MUMBAI: India will see the rise of two new metros – Jaipur and Surat – by 2018, with a household income of over Rs 800 billion by 2018, according to an EY report titled ‘India’s growth paradigm: How markets beyond metros have transformed’.
These cities are projected to record real GDP growth of 8.7% and 10.3% respectively from 2015-20, relative to metros’ 8.3%. As a result, both cities will cross the Rs 800 billion threshold within one to two years, with total consumption levels to reach 75%-80% of metros like Pune and Ahmedabad.
The report also identifies 42 new-wave markets, which are expected to grow at 8.9% as compared to the 8 metros that are expected to grow at 8.3% CAGR in the 2015-20 period.
Ashish Pherwani, Media and Entertainment Advisory Leader, EY India said, “Non-metro growth is out-stripping that of metros in India. There are clear cases of unmet demand in India’s top 50 cities in certain sectors. This provides a huge opportunity for various sectors to both widen and deepen marketing strategies, and effectively tap into one of the world’s largest earning populations.”
The report also notes the rise of 8 new half metros, with household income exceeding Rs 400 billion by 2020. It also highlights 13 new-wave cities that represent a high-growth opportunity, but are largely untapped, according to the report. These include Patna, Raipur, Warangal, Gwalior, Dehradun, Allahabad, Rajkot, Vishakhapatnam, Jodhpur, Vijaywada, Ranchi, Kota and Jabalpur.
Additionally, the top 23 untapped markets, as identified by the report, are all new-wave cities. These 23 markets represent 19% of metros’ household income-but only 12% of retail outlets 15% of telecom centres and 17% of malls, notes the report.
It further considers the potential of individual markets across each sector – FMCG, Retail,fashion and durables, Auto, Telecom and DTH, E-Commerce, Education, BFSI, and Real Estate.
Regarding the current top 8 Metro Cities, we've already discussed & calaculted GDP and given their current growth rate, well above India's national average, major Indian Metropolitans will be close to middle income economies,
https://qz.com/755971/by-2030-five-...ies-as-big-as-middle-incomes-countries-today/

Let's take example of Mumbai & New Delhi whose GDP (PPP) per capita's are in order of $15,000-$17,000s toady being equal to lower middle income economies.
Though, they have been growing in double digits, let's assume that their growth rate will be same as that of India which is for multiplying Indian Economy by 5-6 times and GDP (nominal) per capita by 4-5 times.
So, similar growth assumption for these cities (which is actually higher) projects a per capita income between $50,000 - $75,000 close to modern developed countries at that time.

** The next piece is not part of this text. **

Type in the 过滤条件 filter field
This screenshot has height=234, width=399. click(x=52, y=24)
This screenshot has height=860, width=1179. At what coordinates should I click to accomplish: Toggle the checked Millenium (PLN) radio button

Looks pretty good, we can have our own cities in league of developed countries.
I've more hopes with Navi Mumbai and the new tech city to release pressure from Bengaluru planned by Karnataka government.:)

One thing to note here, cities don't trap in middle income trap like Nations. Because they are supplied with labour from around immediately at low cost which ensures growth of megacity.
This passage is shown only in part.